The Proportion and Clinical Differences of Hydralazine Associated ANCA Associated Vasculitis Compare to Primary ANCA Associated Vasculitis
Hydralazine Associated ANCA Associated Vasculitis
Keywords:
anti-neutrophilic cytoplasmic antibody (ANCA), primary ANCA-associated vasculitis (AAV), hydralazine-associated ANCA-associated vasculitis (hydralazine-AAV)Abstract
Hydralazine, known as drug, induced anti-neutrophilic cytoplasmic antibody (ANCA) associated vasculitis (AAV), is a vasodilator used as an adjunct drug for the treatment of moderate to severe hypertension and heart failure with a reduced ejection fraction. AAV is a rare phenomenon, that causes severe pulmonary and nephritis syndrome. This retrospective study was conducted to compare the proportion and differences of AAV in patients taking hydralazine compared to primary ANCA-associated vasculitis, 75 cases of AAV were found, 38 cases were hydralazine-AAV, accounting for 50.67% of AAV. The presence of red blood cells in the urine, diffuse alveolar hemorrhage, inflammation of the lungs and respiratory failure were no difference between the two groups.
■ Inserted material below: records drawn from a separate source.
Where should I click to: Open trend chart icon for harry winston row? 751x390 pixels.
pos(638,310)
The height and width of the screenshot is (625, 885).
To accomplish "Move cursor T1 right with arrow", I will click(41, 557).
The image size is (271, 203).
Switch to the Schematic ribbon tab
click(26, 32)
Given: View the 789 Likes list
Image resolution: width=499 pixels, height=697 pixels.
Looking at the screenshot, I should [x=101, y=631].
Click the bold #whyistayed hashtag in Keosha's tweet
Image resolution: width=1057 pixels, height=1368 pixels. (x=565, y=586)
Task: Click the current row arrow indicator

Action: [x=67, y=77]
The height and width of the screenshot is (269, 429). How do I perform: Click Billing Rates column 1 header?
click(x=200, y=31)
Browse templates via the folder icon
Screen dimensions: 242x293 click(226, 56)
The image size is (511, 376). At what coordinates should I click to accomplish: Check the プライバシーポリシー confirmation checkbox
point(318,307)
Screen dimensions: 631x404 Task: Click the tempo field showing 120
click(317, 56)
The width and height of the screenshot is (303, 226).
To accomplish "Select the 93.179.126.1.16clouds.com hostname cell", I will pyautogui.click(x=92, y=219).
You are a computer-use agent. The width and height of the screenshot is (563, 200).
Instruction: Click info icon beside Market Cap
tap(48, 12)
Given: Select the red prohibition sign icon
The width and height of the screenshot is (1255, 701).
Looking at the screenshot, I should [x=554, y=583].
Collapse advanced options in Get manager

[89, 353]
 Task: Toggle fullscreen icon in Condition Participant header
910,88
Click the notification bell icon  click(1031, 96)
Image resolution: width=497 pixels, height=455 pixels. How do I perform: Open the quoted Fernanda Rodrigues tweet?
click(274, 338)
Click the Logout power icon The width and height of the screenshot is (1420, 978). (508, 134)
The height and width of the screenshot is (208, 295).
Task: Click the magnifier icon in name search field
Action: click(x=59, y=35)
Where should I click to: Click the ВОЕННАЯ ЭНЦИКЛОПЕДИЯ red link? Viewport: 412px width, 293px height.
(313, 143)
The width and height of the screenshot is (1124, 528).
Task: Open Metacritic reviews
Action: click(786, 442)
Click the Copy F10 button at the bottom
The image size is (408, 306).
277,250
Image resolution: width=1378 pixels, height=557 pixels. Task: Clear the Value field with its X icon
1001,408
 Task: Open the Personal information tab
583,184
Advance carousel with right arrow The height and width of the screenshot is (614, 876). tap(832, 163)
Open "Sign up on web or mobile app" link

Treatment was not difference between both groups, with plasma exchange, intravenous pulse methylprednisolone, cyclophosphamide, dialysis from the beginning, and the need for long-term dialysis, was up to more than 30% in both groups. The mortality rate was very high in both groups. In conclusion, hydralazine causes more than half of all ANCA-associated vasculitis cases. Clinical manifestation, laboratory, serologic studies, treatment, the need for long-term dialysis and mortality are not different in both groups.